Stubbornness Grieves God
God does not watch benignly when people resist His truth. He certainly loves them, but He is angry at their sin and distressed by their stubbornness. The Bible says that such people are storing up God's wrath against themselves (Romans 2:5). The background to today's verses is found in Mark 2:23-3:4. The religious leaders wrongly believed that Jesus was not keeping the Sabbath in the way they liked; even though the Son of God had been the Chief Executive of creation (Colossians 1:15-17). So, the next time He came into the synagogue they watched, wondering what He would do. A man was there with an obvious deformity of his hand. Perhaps he has been 'planted' to test Jesus' reaction. Would He heal the man on the Sabbath?

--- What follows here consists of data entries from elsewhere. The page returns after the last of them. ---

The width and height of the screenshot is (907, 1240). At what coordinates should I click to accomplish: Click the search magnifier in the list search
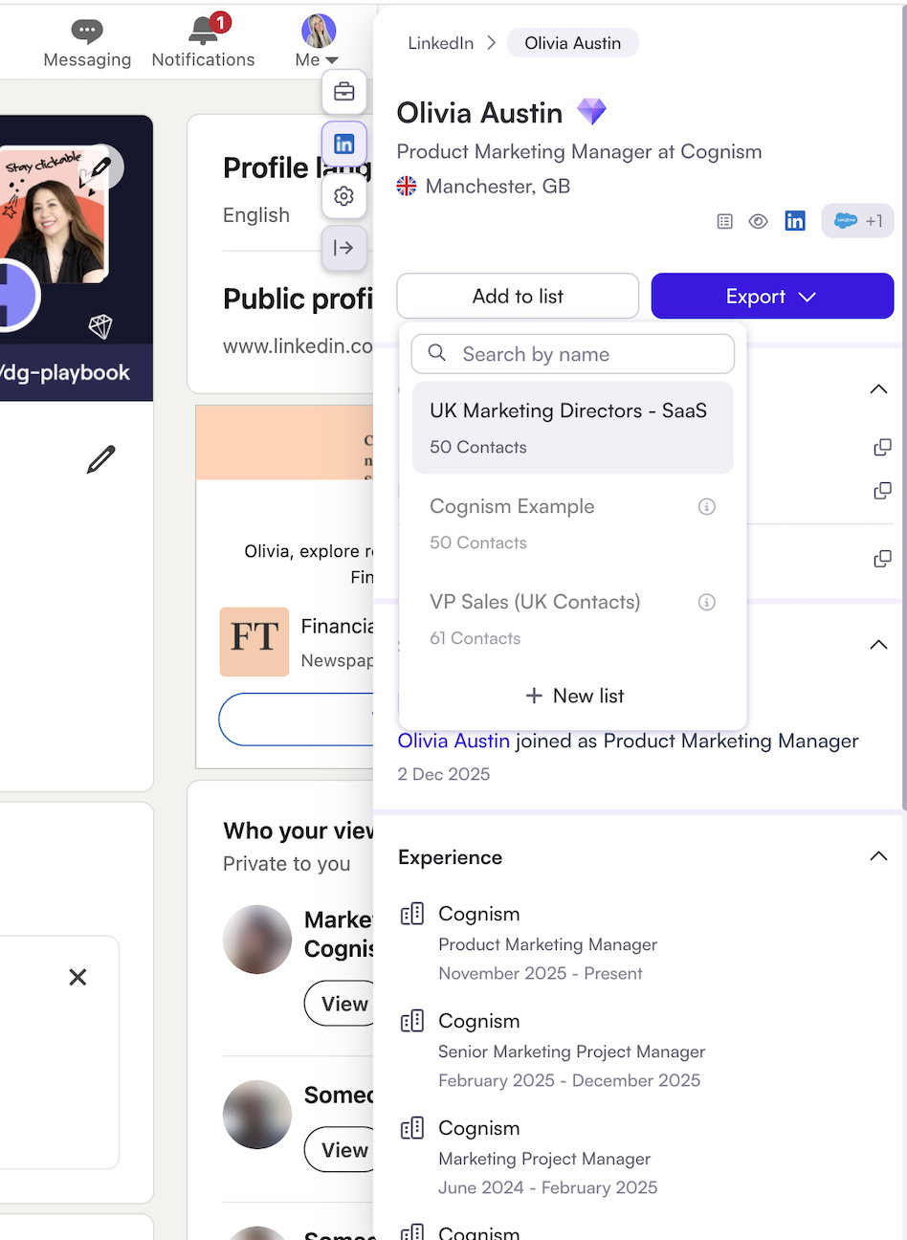pos(436,353)
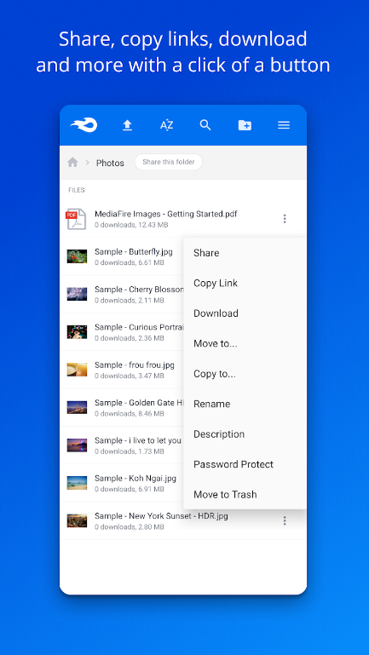Open the Photos breadcrumb link
Screen dimensions: 369x655
pos(110,163)
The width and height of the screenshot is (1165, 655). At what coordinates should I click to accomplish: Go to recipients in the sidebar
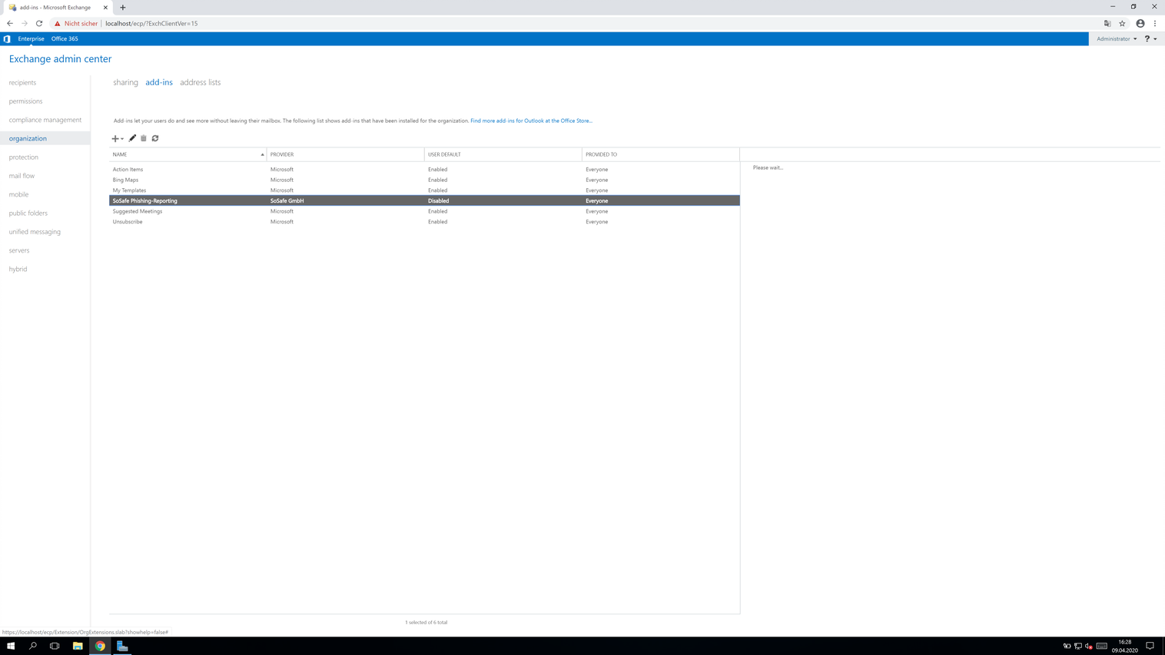point(22,82)
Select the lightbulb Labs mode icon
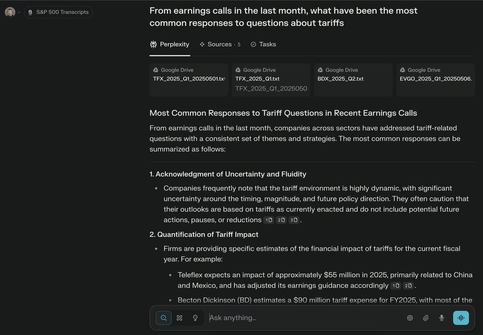The image size is (483, 335). coord(195,318)
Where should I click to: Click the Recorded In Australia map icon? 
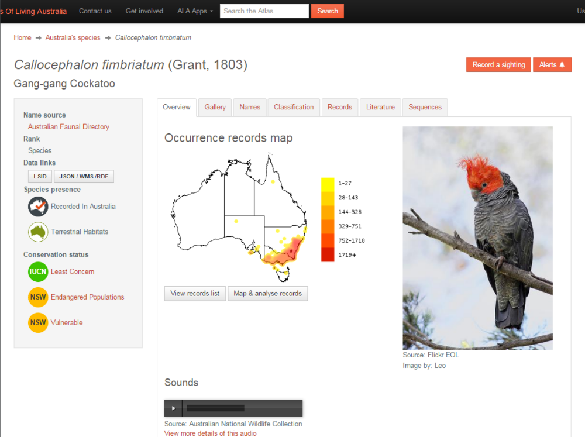(38, 207)
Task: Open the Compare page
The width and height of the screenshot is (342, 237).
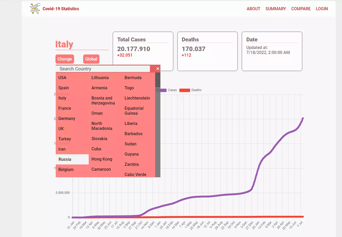Action: [301, 9]
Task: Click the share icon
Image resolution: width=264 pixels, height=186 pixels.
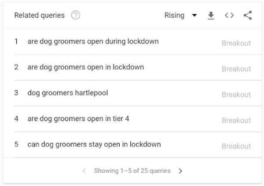Action: pos(248,15)
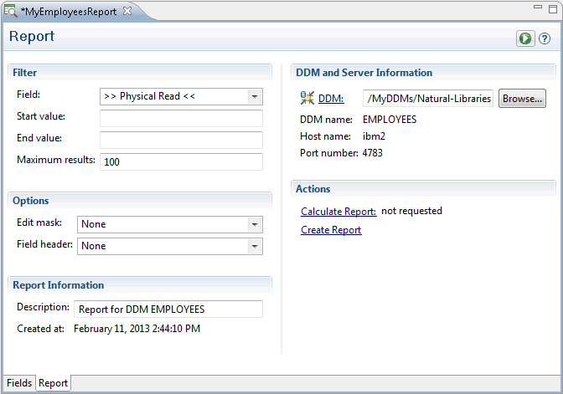Select the Report tab at bottom

pyautogui.click(x=53, y=383)
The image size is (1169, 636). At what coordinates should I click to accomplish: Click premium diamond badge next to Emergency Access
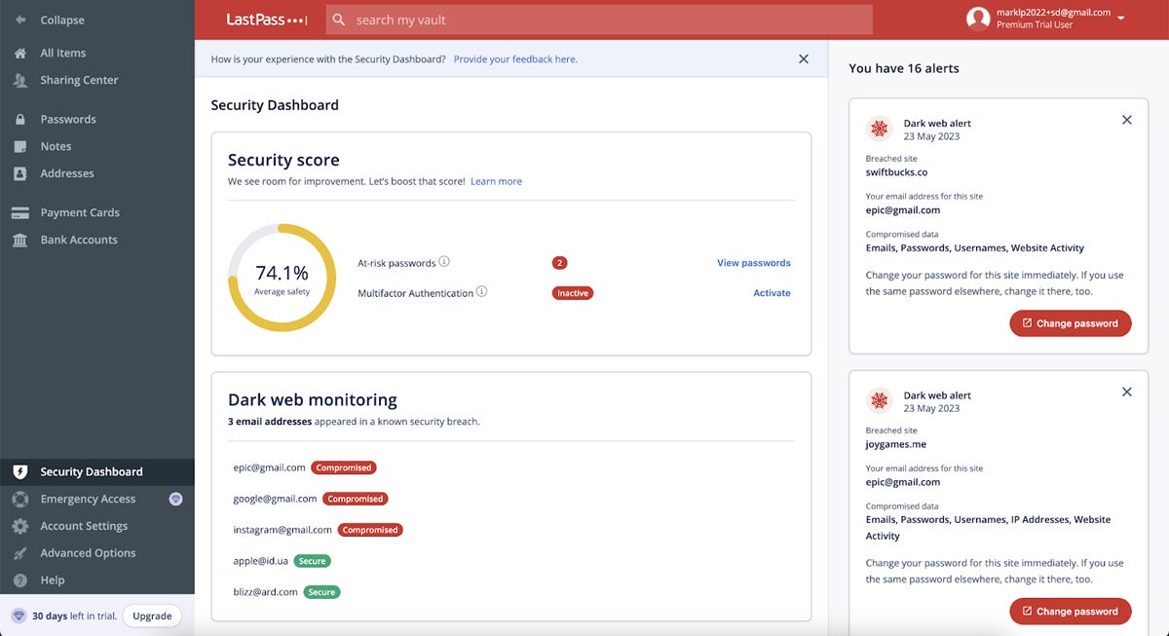click(175, 499)
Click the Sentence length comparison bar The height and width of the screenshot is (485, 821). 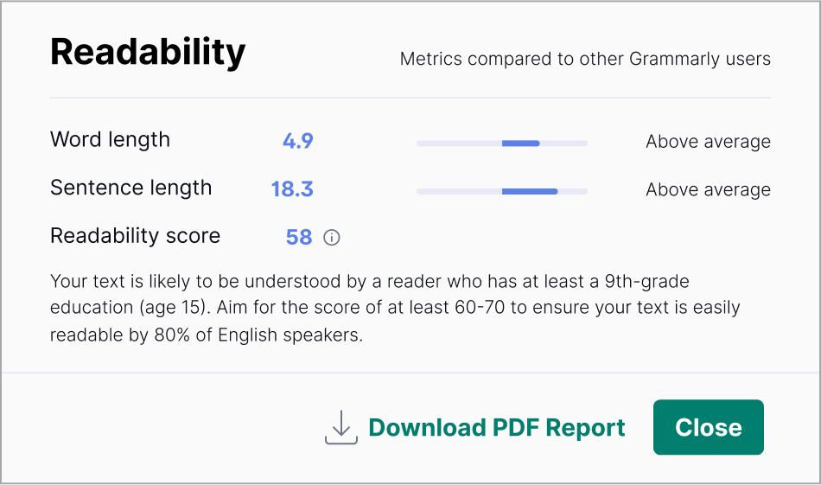(501, 191)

Jesus knew what His critics were thinking (Mark 2:8) and had challenged them to say if it was better to do good or evil on the Sabbath. Their stony, silent faces revealed their hard hearts (Ephesians 4:18). They were stubbornly resisting the Son of God. It was more important to them that their petty regulations were obeyed, rather than that God should heal a man whose deformity would have meant he could not work. Jesus looked at each one in the meeting room with a penetrating eye contact that boiled with anger. Those callous men claimed to know God, but hated the idea of Him acting powerfully without their permission. They had to be in control and would not submit to anybody, even God. That grieved Jesus' heart to its core (Genesis 6:6); and their resistance to the man being healed made Him incensed.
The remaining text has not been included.